(DATA begins)
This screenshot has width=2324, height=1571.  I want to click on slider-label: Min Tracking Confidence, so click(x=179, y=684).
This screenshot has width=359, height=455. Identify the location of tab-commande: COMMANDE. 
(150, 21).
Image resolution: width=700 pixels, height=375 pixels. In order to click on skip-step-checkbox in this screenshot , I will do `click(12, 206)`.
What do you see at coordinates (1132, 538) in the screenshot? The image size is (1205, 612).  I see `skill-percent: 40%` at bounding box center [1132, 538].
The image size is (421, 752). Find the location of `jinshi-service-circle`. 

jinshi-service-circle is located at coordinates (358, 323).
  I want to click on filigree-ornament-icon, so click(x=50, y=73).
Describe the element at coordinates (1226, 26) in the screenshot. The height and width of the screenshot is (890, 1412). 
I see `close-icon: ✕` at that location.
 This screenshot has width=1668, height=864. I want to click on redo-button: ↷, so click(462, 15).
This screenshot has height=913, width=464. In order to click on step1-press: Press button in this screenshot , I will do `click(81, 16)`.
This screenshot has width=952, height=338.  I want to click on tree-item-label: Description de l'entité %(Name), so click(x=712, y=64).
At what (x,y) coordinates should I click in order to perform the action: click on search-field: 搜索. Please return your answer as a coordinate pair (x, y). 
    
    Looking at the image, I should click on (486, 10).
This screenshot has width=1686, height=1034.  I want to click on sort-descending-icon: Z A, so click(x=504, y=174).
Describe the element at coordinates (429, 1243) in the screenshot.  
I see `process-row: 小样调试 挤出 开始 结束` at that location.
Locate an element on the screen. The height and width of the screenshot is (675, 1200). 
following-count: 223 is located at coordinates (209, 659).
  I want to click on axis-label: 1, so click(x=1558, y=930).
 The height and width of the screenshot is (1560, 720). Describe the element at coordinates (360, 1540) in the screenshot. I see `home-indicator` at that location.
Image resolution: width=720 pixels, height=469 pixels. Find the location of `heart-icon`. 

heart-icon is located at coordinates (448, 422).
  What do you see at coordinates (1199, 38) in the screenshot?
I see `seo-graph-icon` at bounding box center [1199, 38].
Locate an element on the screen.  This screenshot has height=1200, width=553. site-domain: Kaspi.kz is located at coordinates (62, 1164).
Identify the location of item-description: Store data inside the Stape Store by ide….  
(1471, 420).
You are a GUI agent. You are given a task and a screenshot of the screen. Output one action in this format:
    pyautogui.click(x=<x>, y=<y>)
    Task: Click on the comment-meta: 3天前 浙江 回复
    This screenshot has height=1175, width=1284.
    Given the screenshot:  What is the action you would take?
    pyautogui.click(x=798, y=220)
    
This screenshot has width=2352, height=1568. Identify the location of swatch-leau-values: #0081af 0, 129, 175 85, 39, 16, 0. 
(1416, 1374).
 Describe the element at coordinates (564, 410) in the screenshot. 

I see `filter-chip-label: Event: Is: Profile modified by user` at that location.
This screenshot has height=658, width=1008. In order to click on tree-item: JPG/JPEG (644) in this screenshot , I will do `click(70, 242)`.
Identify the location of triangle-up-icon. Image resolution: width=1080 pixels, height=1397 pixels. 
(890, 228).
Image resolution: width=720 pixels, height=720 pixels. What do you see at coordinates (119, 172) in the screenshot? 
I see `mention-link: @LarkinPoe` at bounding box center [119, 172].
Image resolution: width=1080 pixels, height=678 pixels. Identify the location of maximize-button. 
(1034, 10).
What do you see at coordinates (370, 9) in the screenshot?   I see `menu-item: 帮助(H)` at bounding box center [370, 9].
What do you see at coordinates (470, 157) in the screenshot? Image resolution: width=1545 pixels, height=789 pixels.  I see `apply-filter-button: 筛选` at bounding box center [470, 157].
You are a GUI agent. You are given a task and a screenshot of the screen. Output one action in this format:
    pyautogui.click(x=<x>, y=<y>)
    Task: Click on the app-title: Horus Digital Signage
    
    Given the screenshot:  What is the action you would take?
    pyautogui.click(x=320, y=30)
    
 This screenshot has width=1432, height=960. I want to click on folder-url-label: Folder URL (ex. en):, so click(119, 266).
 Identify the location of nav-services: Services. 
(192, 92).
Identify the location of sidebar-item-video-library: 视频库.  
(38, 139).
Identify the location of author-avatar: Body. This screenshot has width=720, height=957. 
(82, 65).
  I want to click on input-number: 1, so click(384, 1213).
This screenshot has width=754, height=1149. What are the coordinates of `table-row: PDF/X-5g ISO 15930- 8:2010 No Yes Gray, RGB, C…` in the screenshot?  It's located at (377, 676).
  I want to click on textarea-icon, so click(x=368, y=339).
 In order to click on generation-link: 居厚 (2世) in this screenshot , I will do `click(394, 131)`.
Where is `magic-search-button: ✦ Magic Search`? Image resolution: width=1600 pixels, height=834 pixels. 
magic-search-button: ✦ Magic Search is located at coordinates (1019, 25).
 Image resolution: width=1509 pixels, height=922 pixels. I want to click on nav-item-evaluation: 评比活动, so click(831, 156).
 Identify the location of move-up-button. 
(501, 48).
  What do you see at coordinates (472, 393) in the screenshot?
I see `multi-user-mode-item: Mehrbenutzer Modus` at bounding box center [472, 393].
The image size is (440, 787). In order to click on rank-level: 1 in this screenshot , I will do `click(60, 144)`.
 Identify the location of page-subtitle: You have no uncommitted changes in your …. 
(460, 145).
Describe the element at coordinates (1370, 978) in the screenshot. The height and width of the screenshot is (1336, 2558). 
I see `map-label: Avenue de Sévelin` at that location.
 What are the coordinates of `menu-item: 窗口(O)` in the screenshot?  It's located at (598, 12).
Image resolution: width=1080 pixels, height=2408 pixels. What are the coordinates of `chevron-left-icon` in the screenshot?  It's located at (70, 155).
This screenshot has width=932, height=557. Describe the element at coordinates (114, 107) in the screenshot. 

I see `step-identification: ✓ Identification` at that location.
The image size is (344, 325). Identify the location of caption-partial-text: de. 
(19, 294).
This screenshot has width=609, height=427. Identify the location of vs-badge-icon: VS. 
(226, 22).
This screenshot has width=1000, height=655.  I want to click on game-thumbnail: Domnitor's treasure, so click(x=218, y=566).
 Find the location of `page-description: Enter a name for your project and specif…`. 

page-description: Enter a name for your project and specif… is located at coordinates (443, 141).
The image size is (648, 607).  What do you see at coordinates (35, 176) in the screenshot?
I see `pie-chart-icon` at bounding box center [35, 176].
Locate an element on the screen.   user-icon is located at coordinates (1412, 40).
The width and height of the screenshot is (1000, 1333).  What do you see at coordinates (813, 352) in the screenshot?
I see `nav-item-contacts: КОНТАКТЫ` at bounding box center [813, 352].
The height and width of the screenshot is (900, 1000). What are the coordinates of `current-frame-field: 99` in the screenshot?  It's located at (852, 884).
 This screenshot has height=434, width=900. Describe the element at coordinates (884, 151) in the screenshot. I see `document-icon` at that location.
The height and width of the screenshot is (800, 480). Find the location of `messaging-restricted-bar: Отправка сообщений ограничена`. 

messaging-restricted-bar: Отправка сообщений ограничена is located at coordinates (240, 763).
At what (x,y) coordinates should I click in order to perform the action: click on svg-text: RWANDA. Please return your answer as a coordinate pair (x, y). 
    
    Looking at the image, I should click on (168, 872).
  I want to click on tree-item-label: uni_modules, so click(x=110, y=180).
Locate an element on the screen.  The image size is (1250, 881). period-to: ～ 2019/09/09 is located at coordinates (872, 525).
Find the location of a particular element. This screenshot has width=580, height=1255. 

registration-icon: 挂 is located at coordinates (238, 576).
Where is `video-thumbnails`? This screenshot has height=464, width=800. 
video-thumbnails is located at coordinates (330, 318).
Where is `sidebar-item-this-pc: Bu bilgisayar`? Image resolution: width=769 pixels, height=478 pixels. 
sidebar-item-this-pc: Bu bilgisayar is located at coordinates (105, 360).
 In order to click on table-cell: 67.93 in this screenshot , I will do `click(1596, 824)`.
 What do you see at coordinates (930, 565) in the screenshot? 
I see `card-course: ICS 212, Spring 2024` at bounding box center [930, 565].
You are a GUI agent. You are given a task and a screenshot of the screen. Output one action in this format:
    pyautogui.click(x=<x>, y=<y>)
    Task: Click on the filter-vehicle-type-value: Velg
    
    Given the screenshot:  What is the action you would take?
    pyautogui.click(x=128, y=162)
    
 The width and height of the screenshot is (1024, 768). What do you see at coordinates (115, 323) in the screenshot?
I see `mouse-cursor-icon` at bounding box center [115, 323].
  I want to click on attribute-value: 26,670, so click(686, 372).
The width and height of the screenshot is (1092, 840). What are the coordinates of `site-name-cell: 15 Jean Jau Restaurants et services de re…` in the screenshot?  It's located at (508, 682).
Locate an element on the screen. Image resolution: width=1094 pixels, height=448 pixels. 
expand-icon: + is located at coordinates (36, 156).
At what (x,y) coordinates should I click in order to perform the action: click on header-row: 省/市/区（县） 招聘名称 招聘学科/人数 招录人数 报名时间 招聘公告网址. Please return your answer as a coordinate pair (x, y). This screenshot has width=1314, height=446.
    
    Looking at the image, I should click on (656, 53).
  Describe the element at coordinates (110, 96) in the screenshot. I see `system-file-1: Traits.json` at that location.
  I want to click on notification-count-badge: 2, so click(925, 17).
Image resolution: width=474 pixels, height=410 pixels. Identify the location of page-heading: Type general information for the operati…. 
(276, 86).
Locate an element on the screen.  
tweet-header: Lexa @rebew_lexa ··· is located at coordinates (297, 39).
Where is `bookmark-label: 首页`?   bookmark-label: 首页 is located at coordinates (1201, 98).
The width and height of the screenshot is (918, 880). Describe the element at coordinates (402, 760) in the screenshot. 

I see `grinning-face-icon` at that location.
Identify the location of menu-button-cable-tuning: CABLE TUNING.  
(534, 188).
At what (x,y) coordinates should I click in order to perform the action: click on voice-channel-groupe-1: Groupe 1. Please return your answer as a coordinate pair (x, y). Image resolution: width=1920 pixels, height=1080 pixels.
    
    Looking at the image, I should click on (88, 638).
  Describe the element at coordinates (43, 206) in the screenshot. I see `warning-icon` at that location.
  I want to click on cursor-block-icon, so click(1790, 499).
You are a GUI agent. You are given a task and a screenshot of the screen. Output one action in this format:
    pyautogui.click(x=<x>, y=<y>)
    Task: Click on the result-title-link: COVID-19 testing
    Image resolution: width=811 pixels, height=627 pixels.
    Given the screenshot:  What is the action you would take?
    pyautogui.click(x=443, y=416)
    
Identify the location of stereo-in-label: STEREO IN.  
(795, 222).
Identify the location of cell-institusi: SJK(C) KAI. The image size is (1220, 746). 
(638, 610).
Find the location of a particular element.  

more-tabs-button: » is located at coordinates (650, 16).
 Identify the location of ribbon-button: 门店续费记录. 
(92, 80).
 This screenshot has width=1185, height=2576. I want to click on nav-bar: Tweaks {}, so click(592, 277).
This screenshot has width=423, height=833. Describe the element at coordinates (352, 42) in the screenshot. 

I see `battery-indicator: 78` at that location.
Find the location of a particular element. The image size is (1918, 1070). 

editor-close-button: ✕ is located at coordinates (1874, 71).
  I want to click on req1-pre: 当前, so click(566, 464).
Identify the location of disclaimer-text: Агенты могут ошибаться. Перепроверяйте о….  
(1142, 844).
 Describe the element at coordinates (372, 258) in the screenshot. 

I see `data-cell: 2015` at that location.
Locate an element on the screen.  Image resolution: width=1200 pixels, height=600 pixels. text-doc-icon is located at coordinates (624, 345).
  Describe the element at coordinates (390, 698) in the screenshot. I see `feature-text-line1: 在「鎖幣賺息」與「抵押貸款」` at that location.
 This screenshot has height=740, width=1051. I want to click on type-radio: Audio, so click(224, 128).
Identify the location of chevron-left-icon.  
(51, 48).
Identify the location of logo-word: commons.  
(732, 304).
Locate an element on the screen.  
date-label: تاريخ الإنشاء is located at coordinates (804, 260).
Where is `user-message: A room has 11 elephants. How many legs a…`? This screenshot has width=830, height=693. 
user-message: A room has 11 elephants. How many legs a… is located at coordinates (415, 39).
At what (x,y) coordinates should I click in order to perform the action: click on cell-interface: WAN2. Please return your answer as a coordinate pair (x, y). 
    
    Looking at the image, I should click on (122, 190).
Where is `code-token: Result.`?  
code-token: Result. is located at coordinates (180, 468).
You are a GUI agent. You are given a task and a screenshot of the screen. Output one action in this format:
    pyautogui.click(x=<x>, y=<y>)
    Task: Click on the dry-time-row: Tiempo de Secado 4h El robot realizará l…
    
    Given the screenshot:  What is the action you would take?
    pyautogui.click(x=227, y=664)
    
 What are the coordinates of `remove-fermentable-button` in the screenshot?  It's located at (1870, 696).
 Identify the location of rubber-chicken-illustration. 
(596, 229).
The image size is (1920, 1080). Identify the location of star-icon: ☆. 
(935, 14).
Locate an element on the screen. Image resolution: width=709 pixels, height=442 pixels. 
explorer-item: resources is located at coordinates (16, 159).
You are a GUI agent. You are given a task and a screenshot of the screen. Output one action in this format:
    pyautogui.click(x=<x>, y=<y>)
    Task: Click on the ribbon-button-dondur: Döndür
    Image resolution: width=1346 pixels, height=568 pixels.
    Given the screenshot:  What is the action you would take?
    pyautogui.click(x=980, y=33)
(DATA ends)
### WRITTEN TASK
Change "Identify the location of" to "Find the location of" in the entries between the line holding "Image resolution: width=720 pixels, height=720" and the line holding "Image resolution: width=1509", inclusive, and reproduce only those lines with everything else unchanged.

### EXERCISE RESPONSE
Image resolution: width=720 pixels, height=720 pixels. What do you see at coordinates (119, 172) in the screenshot? 
I see `mention-link: @LarkinPoe` at bounding box center [119, 172].
Image resolution: width=1080 pixels, height=678 pixels. Find the location of maximize-button. 
(1034, 10).
What do you see at coordinates (370, 9) in the screenshot?   I see `menu-item: 帮助(H)` at bounding box center [370, 9].
What do you see at coordinates (470, 157) in the screenshot? Image resolution: width=1545 pixels, height=789 pixels.  I see `apply-filter-button: 筛选` at bounding box center [470, 157].
You are a GUI agent. You are given a task and a screenshot of the screen. Output one action in this format:
    pyautogui.click(x=<x>, y=<y>)
    Task: Click on the app-title: Horus Digital Signage
    
    Given the screenshot:  What is the action you would take?
    pyautogui.click(x=320, y=30)
    
 This screenshot has width=1432, height=960. I want to click on folder-url-label: Folder URL (ex. en):, so click(119, 266).
 Find the location of nav-services: Services. 
(192, 92).
Find the location of sidebar-item-video-library: 视频库.  
(38, 139).
Find the location of author-avatar: Body. This screenshot has width=720, height=957. 
(82, 65).
  I want to click on input-number: 1, so click(384, 1213).
This screenshot has width=754, height=1149. What are the coordinates of `table-row: PDF/X-5g ISO 15930- 8:2010 No Yes Gray, RGB, C…` in the screenshot?  It's located at (377, 676).
  I want to click on textarea-icon, so click(x=368, y=339).
 In order to click on generation-link: 居厚 (2世) in this screenshot , I will do `click(394, 131)`.
Where is `magic-search-button: ✦ Magic Search`? Image resolution: width=1600 pixels, height=834 pixels. 
magic-search-button: ✦ Magic Search is located at coordinates (1019, 25).
 Image resolution: width=1509 pixels, height=922 pixels. I want to click on nav-item-evaluation: 评比活动, so click(831, 156).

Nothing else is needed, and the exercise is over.